Exercise brief:
Convert the records below into a JSON list of strings with one string per line, leaving out blank lines.

Provided data:
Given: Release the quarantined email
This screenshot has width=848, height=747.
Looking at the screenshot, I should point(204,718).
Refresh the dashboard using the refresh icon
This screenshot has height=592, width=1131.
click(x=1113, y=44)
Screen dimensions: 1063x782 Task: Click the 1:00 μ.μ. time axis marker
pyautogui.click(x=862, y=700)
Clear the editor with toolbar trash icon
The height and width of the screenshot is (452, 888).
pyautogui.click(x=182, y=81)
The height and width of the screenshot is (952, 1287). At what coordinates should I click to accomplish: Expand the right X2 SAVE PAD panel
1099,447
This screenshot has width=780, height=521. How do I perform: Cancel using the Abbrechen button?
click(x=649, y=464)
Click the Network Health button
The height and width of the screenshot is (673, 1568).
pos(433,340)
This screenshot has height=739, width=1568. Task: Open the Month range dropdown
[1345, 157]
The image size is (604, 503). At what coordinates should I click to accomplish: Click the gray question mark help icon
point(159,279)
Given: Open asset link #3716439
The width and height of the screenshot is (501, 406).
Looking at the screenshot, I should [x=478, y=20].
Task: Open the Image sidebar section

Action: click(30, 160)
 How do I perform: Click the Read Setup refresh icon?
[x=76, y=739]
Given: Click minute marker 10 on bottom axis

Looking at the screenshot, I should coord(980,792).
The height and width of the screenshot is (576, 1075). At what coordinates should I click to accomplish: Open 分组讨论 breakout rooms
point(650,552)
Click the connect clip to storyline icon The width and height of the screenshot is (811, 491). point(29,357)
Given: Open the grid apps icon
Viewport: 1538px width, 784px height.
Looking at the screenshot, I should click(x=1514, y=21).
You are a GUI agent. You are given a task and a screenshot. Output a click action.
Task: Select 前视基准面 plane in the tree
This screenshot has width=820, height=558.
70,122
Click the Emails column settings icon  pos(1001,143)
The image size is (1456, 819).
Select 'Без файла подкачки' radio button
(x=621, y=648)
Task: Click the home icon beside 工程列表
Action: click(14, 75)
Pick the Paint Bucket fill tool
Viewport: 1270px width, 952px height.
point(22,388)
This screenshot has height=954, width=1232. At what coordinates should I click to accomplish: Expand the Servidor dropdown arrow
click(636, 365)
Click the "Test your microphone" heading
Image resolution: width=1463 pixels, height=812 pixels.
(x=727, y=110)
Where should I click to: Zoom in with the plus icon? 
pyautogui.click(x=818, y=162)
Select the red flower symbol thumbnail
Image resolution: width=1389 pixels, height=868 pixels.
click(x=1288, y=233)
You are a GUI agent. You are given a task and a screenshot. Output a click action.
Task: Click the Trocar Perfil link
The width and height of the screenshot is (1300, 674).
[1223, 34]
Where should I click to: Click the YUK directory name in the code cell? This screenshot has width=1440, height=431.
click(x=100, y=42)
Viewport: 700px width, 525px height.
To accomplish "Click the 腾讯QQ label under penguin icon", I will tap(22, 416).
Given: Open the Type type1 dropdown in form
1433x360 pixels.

Exercise response:
[
  "Given: Release the quarantined email",
  "This screenshot has width=848, height=747.",
  "Looking at the screenshot, I should point(204,718).",
  "Refresh the dashboard using the refresh icon",
  "This screenshot has height=592, width=1131.",
  "click(x=1113, y=44)",
  "Screen dimensions: 1063x782 Task: Click the 1:00 μ.μ. time axis marker",
  "pyautogui.click(x=862, y=700)",
  "Clear the editor with toolbar trash icon",
  "The height and width of the screenshot is (452, 888).",
  "pyautogui.click(x=182, y=81)",
  "The height and width of the screenshot is (952, 1287). At what coordinates should I click to accomplish: Expand the right X2 SAVE PAD panel",
  "1099,447",
  "This screenshot has width=780, height=521. How do I perform: Cancel using the Abbrechen button?",
  "click(x=649, y=464)",
  "Click the Network Health button",
  "The height and width of the screenshot is (673, 1568).",
  "pos(433,340)",
  "This screenshot has height=739, width=1568. Task: Open the Month range dropdown",
  "[1345, 157]",
  "The image size is (604, 503). At what coordinates should I click to accomplish: Click the gray question mark help icon",
  "point(159,279)",
  "Given: Open asset link #3716439",
  "The width and height of the screenshot is (501, 406).",
  "Looking at the screenshot, I should [x=478, y=20].",
  "Task: Open the Image sidebar section",
  "Action: click(30, 160)",
  " How do I perform: Click the Read Setup refresh icon?",
  "[x=76, y=739]",
  "Given: Click minute marker 10 on bottom axis",
  "Looking at the screenshot, I should coord(980,792).",
  "The height and width of the screenshot is (576, 1075). At what coordinates should I click to accomplish: Open 分组讨论 breakout rooms",
  "point(650,552)",
  "Click the connect clip to storyline icon The width and height of the screenshot is (811, 491). point(29,357)",
  "Given: Open the grid apps icon",
  "Viewport: 1538px width, 784px height.",
  "Looking at the screenshot, I should click(x=1514, y=21).",
  "You are a GUI agent. You are given a task and a screenshot. Output a click action.",
  "Task: Select 前视基准面 plane in the tree",
  "This screenshot has width=820, height=558.",
  "70,122",
  "Click the Emails column settings icon  pos(1001,143)",
  "The image size is (1456, 819).",
  "Select 'Без файла подкачки' radio button",
  "(x=621, y=648)",
  "Task: Click the home icon beside 工程列表",
  "Action: click(14, 75)",
  "Pick the Paint Bucket fill tool",
  "Viewport: 1270px width, 952px height.",
  "point(22,388)",
  "This screenshot has height=954, width=1232. At what coordinates should I click to accomplish: Expand the Servidor dropdown arrow",
  "click(636, 365)",
  "Click the \"Test your microphone\" heading",
  "Image resolution: width=1463 pixels, height=812 pixels.",
  "(x=727, y=110)",
  "Where should I click to: Zoom in with the plus icon? ",
  "pyautogui.click(x=818, y=162)",
  "Select the red flower symbol thumbnail",
  "Image resolution: width=1389 pixels, height=868 pixels.",
  "click(x=1288, y=233)",
  "You are a GUI agent. You are given a task and a screenshot. Output a click action.",
  "Task: Click the Trocar Perfil link",
  "The width and height of the screenshot is (1300, 674).",
  "[1223, 34]",
  "Where should I click to: Click the YUK directory name in the code cell? This screenshot has width=1440, height=431.",
  "click(x=100, y=42)",
  "Viewport: 700px width, 525px height.",
  "To accomplish \"Click the 腾讯QQ label under penguin icon\", I will tap(22, 416).",
  "Given: Open the Type type1 dropdown in form",
  "1433x360 pixels."
]